═════ Listed entries ═════
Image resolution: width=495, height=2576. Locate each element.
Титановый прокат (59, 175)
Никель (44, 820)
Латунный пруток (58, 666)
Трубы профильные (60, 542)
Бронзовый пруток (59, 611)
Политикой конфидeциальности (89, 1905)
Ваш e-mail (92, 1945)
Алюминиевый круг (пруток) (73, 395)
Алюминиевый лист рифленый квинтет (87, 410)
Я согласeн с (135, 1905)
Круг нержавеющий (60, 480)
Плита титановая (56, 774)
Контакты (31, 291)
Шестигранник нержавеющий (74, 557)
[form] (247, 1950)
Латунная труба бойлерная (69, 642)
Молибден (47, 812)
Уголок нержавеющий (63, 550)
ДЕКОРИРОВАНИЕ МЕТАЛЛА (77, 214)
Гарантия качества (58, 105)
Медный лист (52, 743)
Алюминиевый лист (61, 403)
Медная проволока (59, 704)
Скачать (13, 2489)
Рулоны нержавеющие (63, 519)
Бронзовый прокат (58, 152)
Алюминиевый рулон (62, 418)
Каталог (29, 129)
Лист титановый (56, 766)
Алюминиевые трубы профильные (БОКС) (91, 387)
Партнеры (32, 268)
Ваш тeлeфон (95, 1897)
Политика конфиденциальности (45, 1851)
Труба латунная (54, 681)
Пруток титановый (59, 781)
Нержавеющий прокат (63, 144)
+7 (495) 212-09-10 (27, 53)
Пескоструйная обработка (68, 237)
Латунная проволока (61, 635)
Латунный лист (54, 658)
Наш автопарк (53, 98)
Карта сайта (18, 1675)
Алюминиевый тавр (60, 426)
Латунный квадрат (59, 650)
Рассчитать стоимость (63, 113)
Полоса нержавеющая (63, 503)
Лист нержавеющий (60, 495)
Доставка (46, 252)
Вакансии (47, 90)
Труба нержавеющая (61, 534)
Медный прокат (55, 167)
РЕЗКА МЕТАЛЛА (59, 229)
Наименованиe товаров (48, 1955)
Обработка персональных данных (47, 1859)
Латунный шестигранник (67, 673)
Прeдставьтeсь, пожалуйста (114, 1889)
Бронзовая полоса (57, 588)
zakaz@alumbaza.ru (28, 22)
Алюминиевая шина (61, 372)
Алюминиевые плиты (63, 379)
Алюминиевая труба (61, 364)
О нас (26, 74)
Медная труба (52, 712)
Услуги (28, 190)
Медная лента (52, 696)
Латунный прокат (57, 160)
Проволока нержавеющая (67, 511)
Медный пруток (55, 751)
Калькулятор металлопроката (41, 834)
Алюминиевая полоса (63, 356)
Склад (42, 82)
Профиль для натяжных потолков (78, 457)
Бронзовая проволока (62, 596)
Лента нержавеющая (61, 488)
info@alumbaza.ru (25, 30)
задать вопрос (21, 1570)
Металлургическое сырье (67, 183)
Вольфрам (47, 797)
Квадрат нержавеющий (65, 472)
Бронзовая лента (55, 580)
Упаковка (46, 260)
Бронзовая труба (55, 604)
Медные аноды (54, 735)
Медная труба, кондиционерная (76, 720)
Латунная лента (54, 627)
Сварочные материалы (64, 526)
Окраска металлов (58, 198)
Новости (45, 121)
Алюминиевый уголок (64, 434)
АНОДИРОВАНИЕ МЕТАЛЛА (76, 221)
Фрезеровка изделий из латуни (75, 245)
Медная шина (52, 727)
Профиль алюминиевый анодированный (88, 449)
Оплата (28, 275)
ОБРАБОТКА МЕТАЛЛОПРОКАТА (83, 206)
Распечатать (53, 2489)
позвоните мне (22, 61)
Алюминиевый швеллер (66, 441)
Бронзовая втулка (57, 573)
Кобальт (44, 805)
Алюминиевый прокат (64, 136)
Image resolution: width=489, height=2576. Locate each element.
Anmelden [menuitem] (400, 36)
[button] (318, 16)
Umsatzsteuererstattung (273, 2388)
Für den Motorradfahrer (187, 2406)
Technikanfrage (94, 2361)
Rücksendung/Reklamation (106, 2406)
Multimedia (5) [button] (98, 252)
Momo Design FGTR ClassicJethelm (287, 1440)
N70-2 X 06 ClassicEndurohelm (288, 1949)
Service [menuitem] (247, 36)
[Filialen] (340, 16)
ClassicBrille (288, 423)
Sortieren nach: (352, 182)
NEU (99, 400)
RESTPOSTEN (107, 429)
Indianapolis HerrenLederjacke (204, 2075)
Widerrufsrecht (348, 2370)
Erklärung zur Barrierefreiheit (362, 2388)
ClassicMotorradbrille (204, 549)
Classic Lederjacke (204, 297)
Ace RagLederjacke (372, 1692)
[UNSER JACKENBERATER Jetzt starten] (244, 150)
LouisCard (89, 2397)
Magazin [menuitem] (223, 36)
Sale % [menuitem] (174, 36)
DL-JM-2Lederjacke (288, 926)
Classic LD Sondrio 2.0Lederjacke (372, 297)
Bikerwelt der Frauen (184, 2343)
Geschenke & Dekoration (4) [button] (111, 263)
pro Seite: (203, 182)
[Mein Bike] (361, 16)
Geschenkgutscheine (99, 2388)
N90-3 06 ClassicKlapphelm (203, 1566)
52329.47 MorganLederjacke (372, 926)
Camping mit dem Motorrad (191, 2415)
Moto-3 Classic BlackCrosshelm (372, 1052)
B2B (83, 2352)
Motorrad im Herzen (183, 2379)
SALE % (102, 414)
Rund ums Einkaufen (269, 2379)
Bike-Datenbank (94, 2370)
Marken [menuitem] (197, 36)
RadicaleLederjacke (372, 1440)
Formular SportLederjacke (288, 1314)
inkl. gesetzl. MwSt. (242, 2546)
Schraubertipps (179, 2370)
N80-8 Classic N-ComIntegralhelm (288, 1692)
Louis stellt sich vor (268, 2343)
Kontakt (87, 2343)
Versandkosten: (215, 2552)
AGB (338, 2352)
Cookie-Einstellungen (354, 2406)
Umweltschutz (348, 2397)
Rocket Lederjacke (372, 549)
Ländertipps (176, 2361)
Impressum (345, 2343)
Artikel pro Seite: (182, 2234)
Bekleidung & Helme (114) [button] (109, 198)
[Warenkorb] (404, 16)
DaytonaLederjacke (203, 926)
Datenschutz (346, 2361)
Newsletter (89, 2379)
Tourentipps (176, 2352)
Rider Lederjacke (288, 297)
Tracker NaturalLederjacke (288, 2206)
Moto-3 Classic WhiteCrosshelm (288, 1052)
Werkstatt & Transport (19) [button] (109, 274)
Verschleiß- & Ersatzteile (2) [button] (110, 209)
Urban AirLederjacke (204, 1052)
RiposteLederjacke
═════
Please reply with an exact copy of the lines above, starting at the first and ending at the line that holds "Латунная труба бойлерная (69, 642)".

Image resolution: width=495, height=2576. Locate each element.
Титановый прокат (59, 175)
Никель (44, 820)
Латунный пруток (58, 666)
Трубы профильные (60, 542)
Бронзовый пруток (59, 611)
Политикой конфидeциальности (89, 1905)
Ваш e-mail (92, 1945)
Алюминиевый круг (пруток) (73, 395)
Алюминиевый лист рифленый квинтет (87, 410)
Я согласeн с (135, 1905)
Круг нержавеющий (60, 480)
Плита титановая (56, 774)
Контакты (31, 291)
Шестигранник нержавеющий (74, 557)
[form] (247, 1950)
Латунная труба бойлерная (69, 642)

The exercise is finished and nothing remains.